Their study does not show that marriage penalties discourage marriage among the poorest families in the United States though there is "some evidence suggesting welfare might be penalizing marriage among the lower middle class," Wilcox continued.

"Because the income limits for receiving some benefits like Medicaid and food stamps have been raised in recent years, marriage penalties increasingly apply to families in the lower middle class," the report states.

The penalties those families face are sometimes quite steep, "reaching up to one-third of their combined income" and the costs "are especially severe when programs decide a cohabiting couple's eligibility based on just one partner's income rather than the joint income of the couple."
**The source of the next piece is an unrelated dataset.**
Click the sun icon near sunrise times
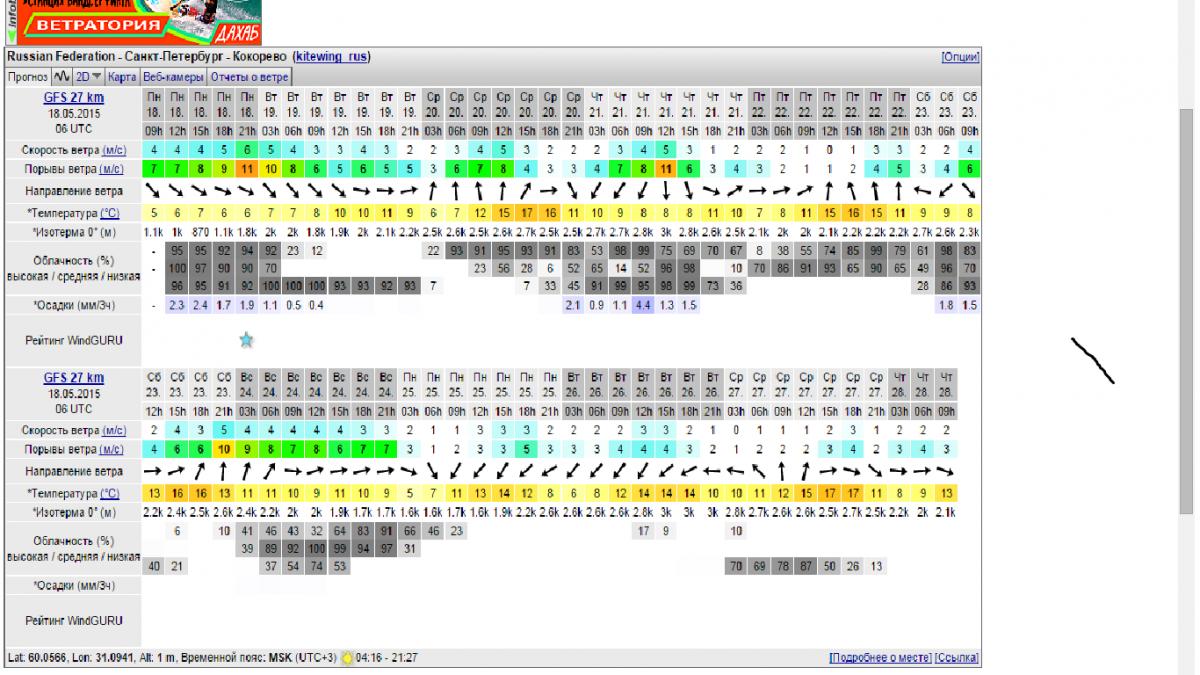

CP asked contributing scholar Angela Rachidi of AEI if she found any evidence that such welfare policies are purposefully designed to keep people down and disincentivize marriage.

"In my research, I have not found any evidence that public policies intentionally try to keep people poor," Rachidi said in an email statement to CP, adding, "but many of our safety net policies aimed at low-income populations send the wrong message about marriage and in some cases may actually reduce it. Consequently, these policies may contribute to poverty, whether intentionally or not."

The scholars conclude their findings by offering a number of policy suggestions to tackle the problem, among them offering annual, refundable tax credits to married couples with children younger than 5, to compensate them "for any loss in means-tested benefits associated with marrying, up to $1,000."

The lower middle classes not marrying echoes a theme in the political scientist and fellow AEI scholar Charles Murray's 2012 book Coming Apart: The State of White America.

Murray argues that most Americans do not see the domestic political landscape accurately, particularly with regard to the lack of value for marriage and the moral breakdown that underpins it. CP interviewed Murray on February 2012 to inquire about this phenomenon.

"Suppose you went to working class America 50 years ago and asked them about marriage, for example. I think you would have found a fairly clear statement that, yes, people ought to get married and marriage is the family's most important thing — family referring to father, mother, taking care of kids, and so forth. You would have found a fairly clear, broad understanding of what marriage is all about and why people should participate in it," Murray said.

"If you go to the working class now and ask that same question, you'll get a blank stare, or you'll get statement of, "well, you know, lots of marriages break up and it's just a legal fiction anyway."

"You'll get much less of an understanding of the role of marriage in a community, and probably the same thing goes for religiosity," he continued.